In order to compare with the traditional measurement method, a certain amount of brick masonry is taken here, and its specific heat is measured by the mixing method and the specific heat capacity tester method. The specific data are shown in Table 3.

It can be seen from the above data that the method for calculating the specific heat of masonry provided by the present invention has relatively high precision. Compared with the traditional mixing method and the specific heat capacity tester method, the test error is less than 5%, so the method can be applied to specific engineering practice.

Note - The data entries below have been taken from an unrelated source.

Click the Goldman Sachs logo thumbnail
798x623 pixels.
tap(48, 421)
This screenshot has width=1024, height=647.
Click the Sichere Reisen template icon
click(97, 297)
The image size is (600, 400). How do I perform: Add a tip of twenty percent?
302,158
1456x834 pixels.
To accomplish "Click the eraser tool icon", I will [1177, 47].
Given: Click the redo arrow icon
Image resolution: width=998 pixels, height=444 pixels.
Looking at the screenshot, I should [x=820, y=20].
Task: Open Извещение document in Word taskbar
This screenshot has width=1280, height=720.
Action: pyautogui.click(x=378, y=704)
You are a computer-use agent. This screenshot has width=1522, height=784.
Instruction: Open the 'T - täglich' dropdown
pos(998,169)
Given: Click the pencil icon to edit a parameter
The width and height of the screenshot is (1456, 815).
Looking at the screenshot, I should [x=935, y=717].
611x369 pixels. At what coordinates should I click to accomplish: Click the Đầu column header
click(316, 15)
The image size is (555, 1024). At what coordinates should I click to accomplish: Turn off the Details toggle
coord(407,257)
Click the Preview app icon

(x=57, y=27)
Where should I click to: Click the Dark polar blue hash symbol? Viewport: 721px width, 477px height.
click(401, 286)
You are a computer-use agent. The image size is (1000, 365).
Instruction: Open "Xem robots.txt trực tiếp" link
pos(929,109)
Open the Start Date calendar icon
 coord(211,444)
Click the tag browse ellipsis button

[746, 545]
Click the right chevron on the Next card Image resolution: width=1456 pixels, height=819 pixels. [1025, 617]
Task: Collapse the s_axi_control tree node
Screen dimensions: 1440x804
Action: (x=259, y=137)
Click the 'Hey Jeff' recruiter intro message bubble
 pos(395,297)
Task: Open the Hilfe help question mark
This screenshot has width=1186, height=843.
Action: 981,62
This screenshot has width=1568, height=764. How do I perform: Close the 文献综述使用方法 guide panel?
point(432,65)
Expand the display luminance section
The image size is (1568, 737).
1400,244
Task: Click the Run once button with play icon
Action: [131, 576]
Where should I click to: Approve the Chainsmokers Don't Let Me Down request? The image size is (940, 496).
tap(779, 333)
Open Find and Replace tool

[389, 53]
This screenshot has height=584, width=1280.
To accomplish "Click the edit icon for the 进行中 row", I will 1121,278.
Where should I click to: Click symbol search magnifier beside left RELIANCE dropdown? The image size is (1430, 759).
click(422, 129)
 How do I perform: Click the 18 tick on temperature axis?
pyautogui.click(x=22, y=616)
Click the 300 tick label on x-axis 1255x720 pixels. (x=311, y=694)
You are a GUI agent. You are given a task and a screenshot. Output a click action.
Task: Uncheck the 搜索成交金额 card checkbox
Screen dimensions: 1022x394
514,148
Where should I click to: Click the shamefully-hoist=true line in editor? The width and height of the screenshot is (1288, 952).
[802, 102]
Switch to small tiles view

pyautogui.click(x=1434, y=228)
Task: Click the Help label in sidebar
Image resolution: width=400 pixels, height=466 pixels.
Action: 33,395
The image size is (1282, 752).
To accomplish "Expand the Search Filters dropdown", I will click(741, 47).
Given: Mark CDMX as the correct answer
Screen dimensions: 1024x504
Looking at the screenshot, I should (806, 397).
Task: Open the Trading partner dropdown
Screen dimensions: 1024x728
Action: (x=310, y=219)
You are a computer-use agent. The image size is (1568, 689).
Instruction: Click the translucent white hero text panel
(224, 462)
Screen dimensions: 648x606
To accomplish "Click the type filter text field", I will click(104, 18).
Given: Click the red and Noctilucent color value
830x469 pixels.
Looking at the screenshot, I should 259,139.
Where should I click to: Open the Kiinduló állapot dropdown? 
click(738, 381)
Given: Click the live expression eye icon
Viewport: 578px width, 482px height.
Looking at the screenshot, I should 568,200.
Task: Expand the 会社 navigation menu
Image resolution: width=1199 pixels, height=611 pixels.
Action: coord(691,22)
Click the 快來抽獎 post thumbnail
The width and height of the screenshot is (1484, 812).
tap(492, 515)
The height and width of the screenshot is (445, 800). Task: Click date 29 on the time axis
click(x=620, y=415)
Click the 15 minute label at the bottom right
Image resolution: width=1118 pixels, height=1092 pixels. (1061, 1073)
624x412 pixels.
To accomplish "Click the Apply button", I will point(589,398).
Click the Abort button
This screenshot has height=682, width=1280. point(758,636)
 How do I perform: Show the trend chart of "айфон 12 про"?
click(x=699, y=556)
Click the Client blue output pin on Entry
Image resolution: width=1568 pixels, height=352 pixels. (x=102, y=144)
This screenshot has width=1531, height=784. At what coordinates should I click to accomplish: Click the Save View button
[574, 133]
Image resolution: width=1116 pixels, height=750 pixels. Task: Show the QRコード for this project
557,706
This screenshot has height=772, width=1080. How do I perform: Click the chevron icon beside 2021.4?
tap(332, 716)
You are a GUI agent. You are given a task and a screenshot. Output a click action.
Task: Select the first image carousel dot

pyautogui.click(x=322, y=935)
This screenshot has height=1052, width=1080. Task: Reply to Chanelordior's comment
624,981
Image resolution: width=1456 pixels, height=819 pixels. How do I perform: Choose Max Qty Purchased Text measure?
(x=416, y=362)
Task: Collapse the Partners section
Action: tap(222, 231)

In addition, the calculation method provided by the invention is simple, direct, and time-saving, and when it is applied to engineering, the specific heat of masonry can be determined more quickly, thereby providing a basis for building energy-saving design.

Table 3 The specific heat measured in the experiment

Claims (1)

1. computational methods for masonry specific heat, the method comprises the following steps:

(1) take a small amount of rule brick setting, weigh up its quality m₀；

(2) according to the brick using amount of unit cube brick setting, and the taken brick setting volume v that unit in charge of construction provides₀, determine on State the quality of brick in taken brick setting, i.e.

m₁=v₀nρ₁v₁ (1)

(3) oven drying method is utilized to measure water content m of above-mentioned taken brick setting_w；

(4) determine brick setting dry after the specific heat of dry mortar, the quality of dry mortar is

m₂=m₀-m₁-m_w (2)

Determine dry mortar volume, i.e.

$v_2=v_0-v_0{\mathrm{nv}}_1-\frac{m_w}{{\mathrm{\&rho;}}_w}---\left(3\right)$

According to the match ratio of mortar in construction, determine quality m containing sand in unit cube dry mortar₃, then taken brick setting is obtained In sand content, i.e.

m₄=m₃v₂ (4)

Determine the Behavior of Hardened Cement Paste quality generated in mortar hydration reaction, i.e.

m₅=m₂-m₄ (5)

Finally obtaining the specific heat of mortar after step (1) taken brick setting is dried, concrete formula is as follows

$c_2=\frac{m_4{c}_4+m_5{c}_5}{m_2}---\left(6\right)$

Formula (1), (2), (3), (4), (5) and the block number of brick, ρ in n representation unit cube brick setting in (6)₁And ρ_wRepresent respectively Standard brick and the density of water, unit is kg/m³, v₀、v₁And v₂Represent taken brick setting, one block of standard brick and dry mortar respectively Volume, unit is m³, m₁、m₂、m₄And m₅Represent the quality of brick, the quality of dry mortar, dry mortar in above-mentioned taken brick setting respectively Sand contained by and the quality of Behavior of Hardened Cement Paste, unit is kg.c₂、c₄、c₅Represent the specific heat of dry mortar, sand and Behavior of Hardened Cement Paste, unit respectively It is J/ (kg DEG C)；

(5) finally obtaining the specific heat of step (1) described brick setting, concrete formula is as follows

$c_0=\frac{m_1{c}_1+m_2{c}_2+m_w{c}_w}{m_0}---\left(7\right)$

M in formula (7)₀、m₁、m₂、m_wRepresent institute in the quality of taken brick setting, the quality of brick, the quality of dry mortar, brick setting respectively Aqueous quality, unit is kg.c₀、c₁、c₂、c_wRepresent the specific heat of brick setting, the specific heat of brick, the specific heat of dry mortar, water respectively Specific heat, unit is J/ (kg DEG C).